United States District Court for the Southern District of New York
284 F.Supp. 987 (S.D.N.Y. 1968)
On December 30, 1960, Eskimo Pie Corporation (Eskimo) (defendant) entered an integrated contract granting Whitelawn Dairies, Inc. (Whitelawn) (plaintiff) the right to manufacture ice cream products bearing Eskimo wrappers and labels, and granting Supermarket Advisory Sales, Inc. (SAS) the right to purchase and sell Eskimo products in the New York City (NYC) Metropolitan Area. The contract provided that Whitelawn and SAS would have the “non-exclusive” right to purchase and sell Eskimo products. Beginning in 1962 and 1963, Eskimo began selling its own products in the NYC Metropolitan Area and granted other manufacturers and distributors the right to make and sell its products. This led to mutual claims of breach of contract among the parties.
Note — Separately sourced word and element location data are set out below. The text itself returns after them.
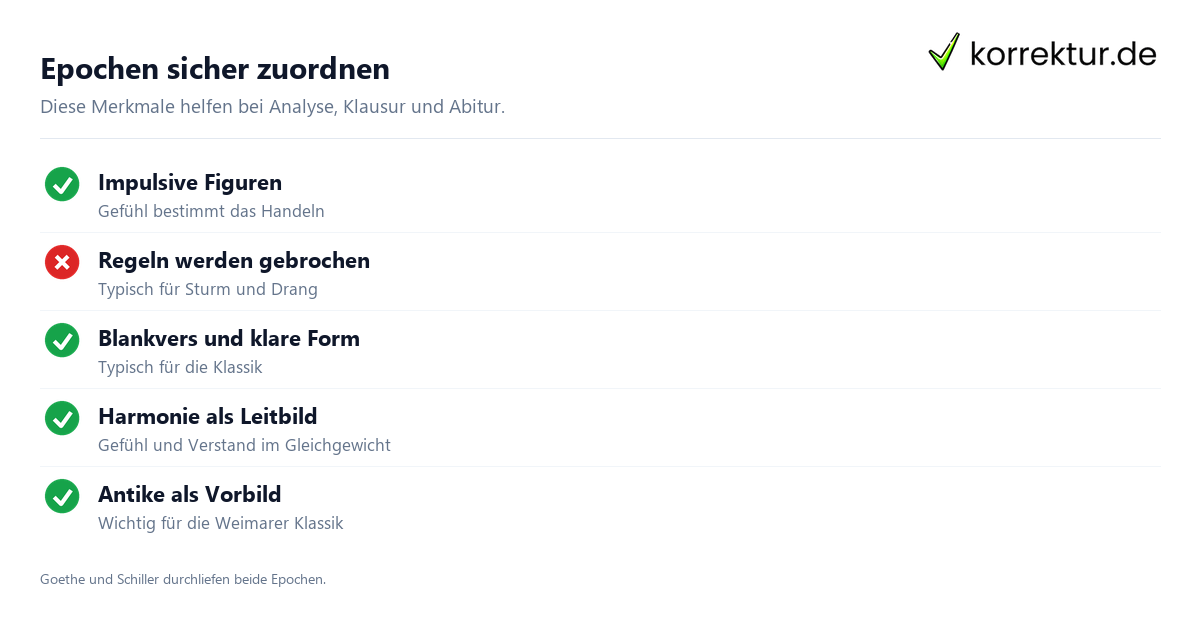Click the red cross beside Regeln werden gebrochen
The width and height of the screenshot is (1200, 630).
(62, 262)
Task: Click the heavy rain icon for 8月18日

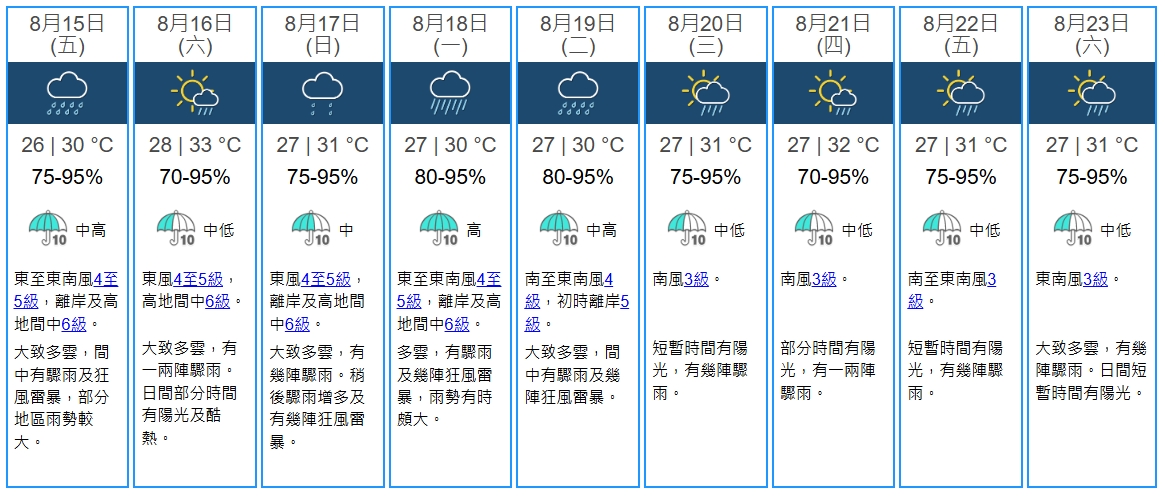Action: (x=450, y=93)
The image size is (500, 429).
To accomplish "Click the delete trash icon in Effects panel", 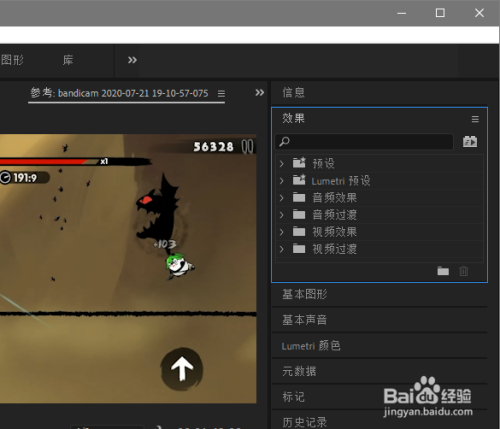I will pos(464,271).
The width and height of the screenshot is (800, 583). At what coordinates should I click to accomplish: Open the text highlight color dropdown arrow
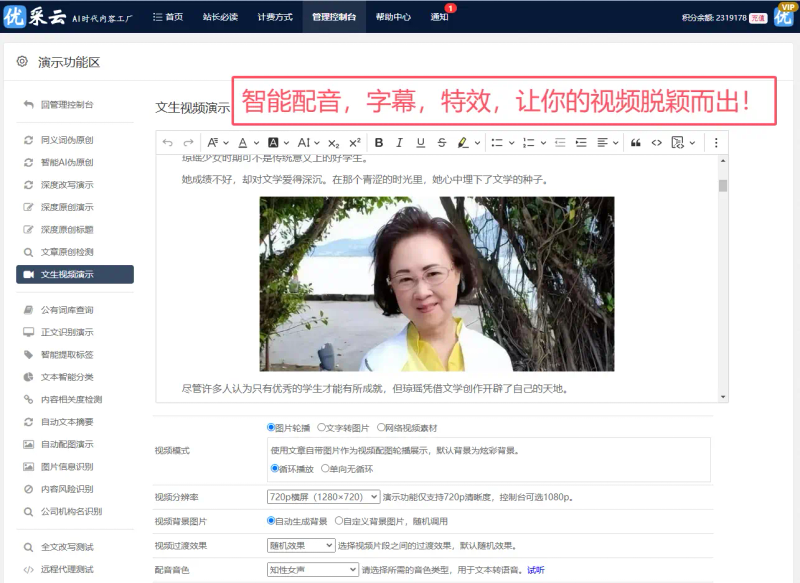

At trial, Whitelawn and SAS sought to introduce parol evidence that the term “non-exclusive” essentially meant “exclusive,” subject to a few exceptions. According to Whitelawn and SAS, the parties agreed not to include a clause expressly limiting Eskimo’s ability to sell its own products and grant licenses to other companies, with the understanding that the term “non-exclusive” would encapsulate that meaning. Eskimo argued that parol evidence was barred.